Der Bezirk Bruck-Mürzzuschlag ist ab sofort bei der Corona Ampel auf orange gestellt. Bezirkshauptmann Bernhard Preiner und Wolfgang Klösch, Leiter des Corona-Teams, informierten über die aktuelle Situation im Bezirk Bruck-Mürzzuschlag.

Derzeit sind im Bezirk 80 Personen mit dem Corona-Virus infiziert, in der Stadt Bruck sind es aktuell sieben Fälle. Laut Preiner besteht durch die Neueinstufung jedoch „kein Grund zur Panik“.

Für die Neueinstufung sind nicht nur die Fallzahlen entscheidend, auch die Altersstruktur der Infizierten, die Leistungskraft der Spitäler und etwaige Cluster der erkrankten Personen werden herangezogen. Derzeit sind 80 Personen im Bezirk Bruck-Mürzzuschlag mit dem Coronavirus infiziert. Die Neuerkrankungen in den vergangenen 24 Stunden betragen fünf Personen. Sie alle stehen in Quarantäne. In der Stadt Bruck sind sieben Personen am Coronavirus erkrankt. In den Spitälern werden fünf Personen medizinisch betreut, keiner davon auf einer Intensivstation.

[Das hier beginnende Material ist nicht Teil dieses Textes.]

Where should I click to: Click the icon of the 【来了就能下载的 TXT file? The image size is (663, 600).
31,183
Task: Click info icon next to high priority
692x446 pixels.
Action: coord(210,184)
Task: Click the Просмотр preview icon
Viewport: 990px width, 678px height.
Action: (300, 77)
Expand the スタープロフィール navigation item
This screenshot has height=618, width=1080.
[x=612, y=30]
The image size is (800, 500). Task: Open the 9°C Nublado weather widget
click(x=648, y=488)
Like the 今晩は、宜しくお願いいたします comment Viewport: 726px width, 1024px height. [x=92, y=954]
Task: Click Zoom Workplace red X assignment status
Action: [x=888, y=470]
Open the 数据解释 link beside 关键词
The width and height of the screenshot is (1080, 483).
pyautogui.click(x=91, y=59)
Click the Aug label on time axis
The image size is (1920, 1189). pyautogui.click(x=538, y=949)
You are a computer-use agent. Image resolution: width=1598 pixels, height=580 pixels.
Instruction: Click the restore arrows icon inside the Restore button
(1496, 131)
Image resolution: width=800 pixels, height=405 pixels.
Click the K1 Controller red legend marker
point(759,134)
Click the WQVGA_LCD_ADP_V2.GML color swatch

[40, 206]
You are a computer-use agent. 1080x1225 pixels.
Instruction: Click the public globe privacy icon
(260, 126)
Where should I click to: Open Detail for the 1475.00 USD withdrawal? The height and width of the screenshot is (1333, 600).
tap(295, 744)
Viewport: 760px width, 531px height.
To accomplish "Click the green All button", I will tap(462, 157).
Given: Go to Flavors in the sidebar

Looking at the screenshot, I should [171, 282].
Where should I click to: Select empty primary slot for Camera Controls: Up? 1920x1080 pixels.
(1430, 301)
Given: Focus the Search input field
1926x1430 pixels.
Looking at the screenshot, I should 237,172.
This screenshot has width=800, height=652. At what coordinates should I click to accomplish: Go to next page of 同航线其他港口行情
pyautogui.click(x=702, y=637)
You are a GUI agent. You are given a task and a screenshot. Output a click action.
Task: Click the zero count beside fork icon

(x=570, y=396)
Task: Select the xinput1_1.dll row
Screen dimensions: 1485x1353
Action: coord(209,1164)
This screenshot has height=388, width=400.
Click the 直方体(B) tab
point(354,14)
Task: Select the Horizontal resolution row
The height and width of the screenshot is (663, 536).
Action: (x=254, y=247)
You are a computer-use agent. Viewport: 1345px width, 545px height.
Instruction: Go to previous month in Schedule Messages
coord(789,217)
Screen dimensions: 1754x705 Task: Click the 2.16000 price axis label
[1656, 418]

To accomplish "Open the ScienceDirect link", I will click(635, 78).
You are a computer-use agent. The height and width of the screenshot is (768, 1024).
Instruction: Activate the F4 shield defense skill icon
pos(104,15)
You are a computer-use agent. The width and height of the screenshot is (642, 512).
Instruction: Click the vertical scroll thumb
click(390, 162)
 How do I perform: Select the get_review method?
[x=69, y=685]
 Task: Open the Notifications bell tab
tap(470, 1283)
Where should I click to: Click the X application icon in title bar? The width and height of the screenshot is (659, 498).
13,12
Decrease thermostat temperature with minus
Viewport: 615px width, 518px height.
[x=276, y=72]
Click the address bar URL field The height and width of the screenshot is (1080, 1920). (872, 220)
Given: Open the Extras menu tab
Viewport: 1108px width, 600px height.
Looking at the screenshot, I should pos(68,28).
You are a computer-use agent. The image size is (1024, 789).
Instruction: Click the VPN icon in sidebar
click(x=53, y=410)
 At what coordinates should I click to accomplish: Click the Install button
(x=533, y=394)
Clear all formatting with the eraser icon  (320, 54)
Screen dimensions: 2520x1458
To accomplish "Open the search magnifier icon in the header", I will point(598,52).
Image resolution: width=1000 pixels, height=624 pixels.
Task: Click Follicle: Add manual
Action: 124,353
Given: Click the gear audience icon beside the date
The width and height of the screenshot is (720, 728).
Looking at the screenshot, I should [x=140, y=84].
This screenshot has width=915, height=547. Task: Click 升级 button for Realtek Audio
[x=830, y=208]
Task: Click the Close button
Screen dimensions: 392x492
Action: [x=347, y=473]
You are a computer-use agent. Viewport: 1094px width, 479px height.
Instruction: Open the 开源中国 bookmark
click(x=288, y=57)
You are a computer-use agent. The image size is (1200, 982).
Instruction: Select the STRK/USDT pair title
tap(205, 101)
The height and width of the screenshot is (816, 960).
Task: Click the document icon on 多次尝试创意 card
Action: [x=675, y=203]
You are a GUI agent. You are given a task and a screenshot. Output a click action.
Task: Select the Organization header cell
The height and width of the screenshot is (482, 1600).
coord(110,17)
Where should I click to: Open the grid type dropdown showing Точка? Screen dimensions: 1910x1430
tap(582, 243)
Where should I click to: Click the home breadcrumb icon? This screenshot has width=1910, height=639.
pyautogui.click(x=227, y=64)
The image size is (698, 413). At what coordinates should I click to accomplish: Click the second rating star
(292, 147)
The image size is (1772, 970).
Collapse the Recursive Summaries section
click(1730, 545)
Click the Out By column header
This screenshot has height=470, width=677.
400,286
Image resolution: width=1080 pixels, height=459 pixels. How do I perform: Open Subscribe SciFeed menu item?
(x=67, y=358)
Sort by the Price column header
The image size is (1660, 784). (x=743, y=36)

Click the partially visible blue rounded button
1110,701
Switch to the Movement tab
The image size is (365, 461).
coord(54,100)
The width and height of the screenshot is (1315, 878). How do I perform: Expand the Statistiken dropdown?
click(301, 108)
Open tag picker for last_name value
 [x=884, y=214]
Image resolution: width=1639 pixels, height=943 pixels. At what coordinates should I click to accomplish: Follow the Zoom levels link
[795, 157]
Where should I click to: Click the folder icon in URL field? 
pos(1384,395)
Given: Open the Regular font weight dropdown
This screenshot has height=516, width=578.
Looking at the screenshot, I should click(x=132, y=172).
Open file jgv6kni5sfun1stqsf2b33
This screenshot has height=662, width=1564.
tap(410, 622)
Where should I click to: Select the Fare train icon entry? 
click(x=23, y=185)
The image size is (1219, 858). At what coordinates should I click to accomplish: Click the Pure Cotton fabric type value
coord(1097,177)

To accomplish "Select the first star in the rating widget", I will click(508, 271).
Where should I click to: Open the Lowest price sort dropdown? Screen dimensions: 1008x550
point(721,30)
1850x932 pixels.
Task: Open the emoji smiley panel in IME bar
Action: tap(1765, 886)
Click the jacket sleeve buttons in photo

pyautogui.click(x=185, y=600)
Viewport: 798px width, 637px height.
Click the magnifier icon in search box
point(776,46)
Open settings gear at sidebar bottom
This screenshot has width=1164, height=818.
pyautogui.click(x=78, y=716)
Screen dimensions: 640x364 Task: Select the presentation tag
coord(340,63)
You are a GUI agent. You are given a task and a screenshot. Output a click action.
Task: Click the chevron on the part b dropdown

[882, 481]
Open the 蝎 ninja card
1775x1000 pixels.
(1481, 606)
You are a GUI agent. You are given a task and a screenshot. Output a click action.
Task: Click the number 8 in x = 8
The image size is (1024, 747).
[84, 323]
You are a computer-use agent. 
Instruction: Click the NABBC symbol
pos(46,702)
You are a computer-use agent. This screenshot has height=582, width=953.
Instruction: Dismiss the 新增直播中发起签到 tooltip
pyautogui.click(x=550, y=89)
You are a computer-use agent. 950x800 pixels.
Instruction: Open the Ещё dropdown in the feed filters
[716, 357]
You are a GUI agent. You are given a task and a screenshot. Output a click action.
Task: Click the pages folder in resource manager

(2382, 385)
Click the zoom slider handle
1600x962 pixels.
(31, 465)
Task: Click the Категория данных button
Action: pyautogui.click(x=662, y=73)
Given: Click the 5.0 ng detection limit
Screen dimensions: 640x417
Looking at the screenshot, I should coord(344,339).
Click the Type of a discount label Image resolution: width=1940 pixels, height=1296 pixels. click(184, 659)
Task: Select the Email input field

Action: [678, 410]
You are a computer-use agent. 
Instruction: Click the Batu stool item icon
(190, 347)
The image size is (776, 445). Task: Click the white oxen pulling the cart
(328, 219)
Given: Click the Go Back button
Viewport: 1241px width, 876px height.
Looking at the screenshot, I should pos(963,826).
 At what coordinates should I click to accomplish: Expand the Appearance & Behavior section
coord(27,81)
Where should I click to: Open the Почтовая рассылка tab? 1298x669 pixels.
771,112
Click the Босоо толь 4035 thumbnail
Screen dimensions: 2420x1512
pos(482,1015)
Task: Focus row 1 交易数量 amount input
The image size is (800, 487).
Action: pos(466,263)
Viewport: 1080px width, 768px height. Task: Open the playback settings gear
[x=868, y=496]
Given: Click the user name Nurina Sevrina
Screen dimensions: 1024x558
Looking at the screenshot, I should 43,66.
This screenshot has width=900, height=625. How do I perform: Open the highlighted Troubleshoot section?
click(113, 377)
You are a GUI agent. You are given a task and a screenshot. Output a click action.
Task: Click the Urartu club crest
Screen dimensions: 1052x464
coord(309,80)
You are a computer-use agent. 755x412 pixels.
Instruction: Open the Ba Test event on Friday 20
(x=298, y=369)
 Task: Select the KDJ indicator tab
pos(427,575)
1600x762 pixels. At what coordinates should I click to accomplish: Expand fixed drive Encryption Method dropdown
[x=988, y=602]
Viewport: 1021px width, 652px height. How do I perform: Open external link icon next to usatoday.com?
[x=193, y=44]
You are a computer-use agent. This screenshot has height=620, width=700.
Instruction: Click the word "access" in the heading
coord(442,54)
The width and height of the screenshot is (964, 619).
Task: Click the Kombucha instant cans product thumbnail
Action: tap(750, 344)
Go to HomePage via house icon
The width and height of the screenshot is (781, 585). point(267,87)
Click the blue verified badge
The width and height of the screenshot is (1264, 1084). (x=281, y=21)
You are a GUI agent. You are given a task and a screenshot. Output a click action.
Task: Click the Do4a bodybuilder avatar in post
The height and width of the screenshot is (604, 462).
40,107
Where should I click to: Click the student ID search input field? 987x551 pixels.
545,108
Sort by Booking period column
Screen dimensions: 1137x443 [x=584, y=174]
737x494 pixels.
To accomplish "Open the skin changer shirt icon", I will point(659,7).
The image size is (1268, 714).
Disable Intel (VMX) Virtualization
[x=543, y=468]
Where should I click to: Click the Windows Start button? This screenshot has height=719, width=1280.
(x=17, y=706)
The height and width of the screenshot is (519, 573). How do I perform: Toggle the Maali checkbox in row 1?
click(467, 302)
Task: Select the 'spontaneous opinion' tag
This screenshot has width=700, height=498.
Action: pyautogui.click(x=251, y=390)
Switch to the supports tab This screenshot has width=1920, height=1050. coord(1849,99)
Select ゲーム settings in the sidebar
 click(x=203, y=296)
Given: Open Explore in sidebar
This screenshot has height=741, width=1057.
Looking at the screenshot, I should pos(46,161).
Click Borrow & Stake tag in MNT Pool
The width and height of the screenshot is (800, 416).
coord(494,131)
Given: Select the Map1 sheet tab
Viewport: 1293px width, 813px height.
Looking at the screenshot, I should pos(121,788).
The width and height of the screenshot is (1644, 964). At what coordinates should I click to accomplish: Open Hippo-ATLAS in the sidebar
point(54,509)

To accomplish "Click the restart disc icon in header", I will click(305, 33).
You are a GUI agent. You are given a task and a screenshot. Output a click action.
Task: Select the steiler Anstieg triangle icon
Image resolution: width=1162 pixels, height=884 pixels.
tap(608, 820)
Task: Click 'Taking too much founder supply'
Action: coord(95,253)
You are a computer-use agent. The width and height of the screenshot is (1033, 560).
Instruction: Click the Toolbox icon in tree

Bezirkshauptmann Preiner appelliert an die Bevölkerung und an die Gemeinden, wieder verstärkt auf die Abstandsregeln und Hygienemaßnahmen hinzuweisen. „Es gibt einige Bereiche, die nicht klar greifbar sind, wo im Gegensatz zu öffentlichen Einrichtungen wie Schulen häufig die Coronaregeln nicht eingehalten werden. Vor allem im privaten Bereich spielen die Vorsichtsmaßnahmen für viele keine Rolle mehr. Abstände werden nicht eingehalten“, meint Preiner.

Beim Contact-Tracing wird immer häufiger festgestellt, dass die Ansteckungen über Umarmungen und engen Körperkontakt erfolgten. Hier stoßen die Verordnungen an ihre Grenzen und ist keine Kontrolle möglich. „Wir müssen im Rahmen unserer Möglichkeit wieder mehr Bewusstsein schaffen. Das Problem werden wir nur gemeinsam lösen“, so Preiner, der ergänzt, dass sich viele Betroffene oft nicht an die genauen persönlichen Kontakte erinnern können, was die Arbeit für die Bezirkshauptmannschaft wesentlich erschwere.

Was ändert sich im Alltag?

Derzeit gibt es noch keine konkreten Vorgaben, was die Umstufung für das Alltagsleben bedeutet. Die bestehenden Vorschriften bleiben aufrecht, Verschärfungen gibt es laut aktuellem Stand noch nicht. Wie Preiner anführt, funktioniere die Zusammenarbeit zwischen der Bezirkshauptmannschaft und Ärzteschaft hervorragend.